Let's consider plain, conditional breakpoints. In order for them to work, you need a context in which you can execute the code snippet. Without an execution context for the code, we can't evaluate the expression/statements in the snippet since we have no way of resolving variables, values, types, etc. This is done using an AST parser that processes the Java code into actual instructions. Remember that you can type a number of statements into a condition, not just a single expression. The evaluator then uses a context (specifically, an IJavaStackFrame
) to evaluate the expression itself after parsing it.
Now think about a conditional watchpoint, because that last point is very important. What is a watchpoint's execution context? Variable access can happen not only within the same class, but also in other classes (think protected
and package members), and in inner classes as well (via MyClass.this.myField
). This means that:
- the local variables are never consistent since the field can be accessed from multiple methods,
- the member variables of the class from which access is invoked are never consistent since the field can be accessed from multiple classes,
- the imported classes that are available in the execution context are never consistent for the same reason as (2), and
- the access of the field itself is never consistent since it may require qualification with an instance, class name,
super
or with something like MyClass.this.myField
(for inner class access).
The feasibility of such a feature is kind of limited. You'd be hard-pressed to actually evaluate a non-changing conditional statement for a watchpoint since absolutely nothing in the execution context is going to be consistent. This means that the code cannot be easily parsed and interpreted without special meaning applied to pieces of the code, such as:
myField
is always the same as this.myField
or super.myField
or MyClass.myField
or MyClass.this.myField
, depending on where the field is being accessed.

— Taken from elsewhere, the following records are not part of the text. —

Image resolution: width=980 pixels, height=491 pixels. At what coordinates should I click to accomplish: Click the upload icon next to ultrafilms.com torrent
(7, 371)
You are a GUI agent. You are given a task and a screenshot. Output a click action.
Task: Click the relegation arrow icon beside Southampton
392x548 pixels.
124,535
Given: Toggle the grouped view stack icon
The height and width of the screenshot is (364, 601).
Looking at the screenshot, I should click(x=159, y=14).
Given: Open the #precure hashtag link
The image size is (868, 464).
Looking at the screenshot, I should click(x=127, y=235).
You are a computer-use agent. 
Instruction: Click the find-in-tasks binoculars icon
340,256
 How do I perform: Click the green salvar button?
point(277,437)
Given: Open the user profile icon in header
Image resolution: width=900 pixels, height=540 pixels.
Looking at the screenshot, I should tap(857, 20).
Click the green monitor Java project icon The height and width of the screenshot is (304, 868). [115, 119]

This complicates things quite a bit, especially in a system that is already relatively complex. An example of the conditional breakpoint code can be found here (search for getEvaluationEngine
using Ctrl+F). Now take that and add in pre-processing on the expression based on a set of rules about where we are and where the field is, and doing things can get complicated.
AFAIK, you can't do something like, "if the old/new value is this, suspend", because that information simply isn't available from the information you can get in the stack frame (and thus from the debugger). The expression being assigned to the value has been evaluated by time the watchpoint is hit, but its result isn't available to the debugger, therefore it isn't available to an evaluator on the watchpoint itself. A step would have to be performed first to perform the assignment, then the expression would have to be evaluated after the step. It'd be horribly messy, and honestly, rather hacky at that.
In any case, if you want to voice your support for this feature, you can use this Eclipse ticket. However, it's been around since 2005 (8 years as of now) and has limited support from the community. TBH, I don't see it going very far, especially without more clarification of the expectations behind this kind of a feature request and without some major design consideration put behind it first.